Kemal Bey'in Ağzından;
Mahir 'in beni aramasının üzerine Mira ile konuşma kararı aldım. Hem kızımın hem de oğlum gibi sevdiğim Utku'nun iyiliği için Mira'yı İstanbul'a geri yollamaya karar vermiştim. Zaten üniversite kaydını da yaptırdım. Şşt, bu süpriz. Merdivenleri inen kızımı görünce ona seslendim. "Seninle bir şey konuşmalıyım kızım." dediğimde bir süre şaşkın ördek moduna girsede sonunda "Hangi konuda?" demeyi başarabildi. "Gel, yanıma otur öyle konuşalım." dedikten sonra seri adımlarla yanıma geldi ve meraklı bakışlarını bana çevirdi.
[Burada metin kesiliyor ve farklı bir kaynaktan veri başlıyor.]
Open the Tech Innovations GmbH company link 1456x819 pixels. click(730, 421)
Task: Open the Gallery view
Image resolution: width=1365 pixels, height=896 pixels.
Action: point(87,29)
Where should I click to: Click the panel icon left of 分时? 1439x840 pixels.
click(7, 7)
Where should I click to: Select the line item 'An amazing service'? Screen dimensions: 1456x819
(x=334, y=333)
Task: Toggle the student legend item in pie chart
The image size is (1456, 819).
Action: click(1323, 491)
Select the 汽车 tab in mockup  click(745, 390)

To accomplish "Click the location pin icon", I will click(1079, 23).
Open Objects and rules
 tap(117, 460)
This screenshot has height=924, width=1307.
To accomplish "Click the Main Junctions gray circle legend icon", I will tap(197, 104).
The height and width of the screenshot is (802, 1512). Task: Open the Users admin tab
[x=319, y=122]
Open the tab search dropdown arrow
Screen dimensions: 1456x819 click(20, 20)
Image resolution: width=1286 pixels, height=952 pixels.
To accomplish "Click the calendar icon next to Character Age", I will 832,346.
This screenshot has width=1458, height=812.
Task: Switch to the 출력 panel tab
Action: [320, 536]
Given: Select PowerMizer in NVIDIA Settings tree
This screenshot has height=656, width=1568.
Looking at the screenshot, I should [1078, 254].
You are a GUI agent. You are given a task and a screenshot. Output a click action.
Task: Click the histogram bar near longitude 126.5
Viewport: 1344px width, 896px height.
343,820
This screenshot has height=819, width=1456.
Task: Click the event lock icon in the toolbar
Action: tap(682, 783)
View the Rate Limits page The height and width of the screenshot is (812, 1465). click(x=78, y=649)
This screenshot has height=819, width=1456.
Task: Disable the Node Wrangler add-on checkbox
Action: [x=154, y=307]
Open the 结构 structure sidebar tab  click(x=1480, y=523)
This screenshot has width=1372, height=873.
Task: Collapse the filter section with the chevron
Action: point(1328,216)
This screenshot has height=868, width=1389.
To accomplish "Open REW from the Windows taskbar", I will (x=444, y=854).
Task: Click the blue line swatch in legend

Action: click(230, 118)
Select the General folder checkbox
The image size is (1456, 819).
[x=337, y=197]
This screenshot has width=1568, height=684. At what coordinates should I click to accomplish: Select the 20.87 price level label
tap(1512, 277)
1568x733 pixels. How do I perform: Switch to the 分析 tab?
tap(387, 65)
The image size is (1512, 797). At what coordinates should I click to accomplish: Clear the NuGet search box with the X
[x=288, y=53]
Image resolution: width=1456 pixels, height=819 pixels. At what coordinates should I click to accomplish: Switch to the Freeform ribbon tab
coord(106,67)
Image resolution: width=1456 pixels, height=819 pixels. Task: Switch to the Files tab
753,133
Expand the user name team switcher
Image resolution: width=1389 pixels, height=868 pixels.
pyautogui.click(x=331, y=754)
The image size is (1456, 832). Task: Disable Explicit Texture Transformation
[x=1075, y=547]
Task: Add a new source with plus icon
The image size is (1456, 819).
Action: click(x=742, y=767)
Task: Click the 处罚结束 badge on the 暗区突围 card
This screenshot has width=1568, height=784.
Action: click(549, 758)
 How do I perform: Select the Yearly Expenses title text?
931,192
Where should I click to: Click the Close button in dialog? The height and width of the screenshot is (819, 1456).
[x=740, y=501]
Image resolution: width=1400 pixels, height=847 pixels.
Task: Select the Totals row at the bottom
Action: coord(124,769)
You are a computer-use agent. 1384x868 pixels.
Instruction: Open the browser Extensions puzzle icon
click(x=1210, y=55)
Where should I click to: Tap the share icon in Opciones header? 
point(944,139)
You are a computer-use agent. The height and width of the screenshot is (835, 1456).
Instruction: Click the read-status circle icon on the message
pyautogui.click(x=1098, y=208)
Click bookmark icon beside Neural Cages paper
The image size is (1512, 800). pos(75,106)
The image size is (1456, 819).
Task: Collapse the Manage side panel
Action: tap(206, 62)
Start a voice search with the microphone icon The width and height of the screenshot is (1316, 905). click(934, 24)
Konuşmaya nasıl başlayacağımı bilmiyorum çünkü son zamanlarda kalbini fazla kırdım. "Abin, öldüğünde..." konuşmakta zorlanıyordum. Ne zaman ondan bahsetsek gözyaşlarım birbirleriyle yarışırcasına sicim sicim akmaya başlıyor. Kim demiş erkek adam ağlamaz diye? Evladını, canından bir parçayı kaybetmiş bir adam ağlar. Asıl erkek adam ağlar. Sevdikleri için ağlar. "Baba, iyi misin?" Onunda gözleri dolmuştu. "İyiyim kızım." dememle birlikte gözyaşlarımı silip konuşmama devam ettim. "Eğer arkadaşlarıyla birlikte oraya gitmesine izin vermeseydim belki de ölmeyecekti. İşte bu yüzden korktum. İstanbul'da kalmana izin verirsem seni de kaybetmekten korktum. Biliyorum, şuanda sana saçma geliyor ama seni de kaybetmek istemedim. Buraya gelmeye zorladım ve seni günden güne kaybetmeye başladım. Benimle dertleşmen bir kenara konuşmuyorsun bile. Utku'nun da senden pek farkı yokmuş. İşte bu yüzden kızım İstanbul'a dönmeni istiyorum. Üniversite kaydını yaptırdım. Evinde hazır. Kendine ev arkadaşı da bulursun. Zaten bildiğim kadarıyla Ada ile aynı okuldasınız. Beraber kalırsınız." konuşmamı bitirene kadar kızım bir yandan ağlamış bir yandan da gülmüştü. "Çok teşekkür ederim babam!" diye bağırarak boynuma sarıldığında onun mutlu olmasının verdiği huzurla ona sıkıca sarıldım ve alnından öptüm. "Eşyalarını toplamaya başlasan iyi edersin. Yarın Utku gelmiş olur büyük ihtimalle." dememle birlikte gözleri parladı ve "Hemen başlayayım o zaman." diyerek odasına koştu. "Onu bu kadar mutlu görmeyi özlemişim." diyen eşime bakıp "Hiç sorma hayatım, nasıl özlediğimi anlatamam." diye yanıt verdim. Mira eşyalarını toplarken bizde kahvaltıya geri döndük.
Mira'nın Ağzından;
Babamla konuştuktan sonra mutluluktan uçarak odama gittim ve kıyafetlerimi toplamaya başladım. İstanbul'u cidden çok özlemiştim. Hele hele arkadaşlarım. Onları görmek için sabırsızlanıyorum. Bütün kıyafetlerimi topladıktan sonra -ki bu 2 saat süren uzunca bir çalışmaydı- önemli eşyalarımı toplamaya başladım.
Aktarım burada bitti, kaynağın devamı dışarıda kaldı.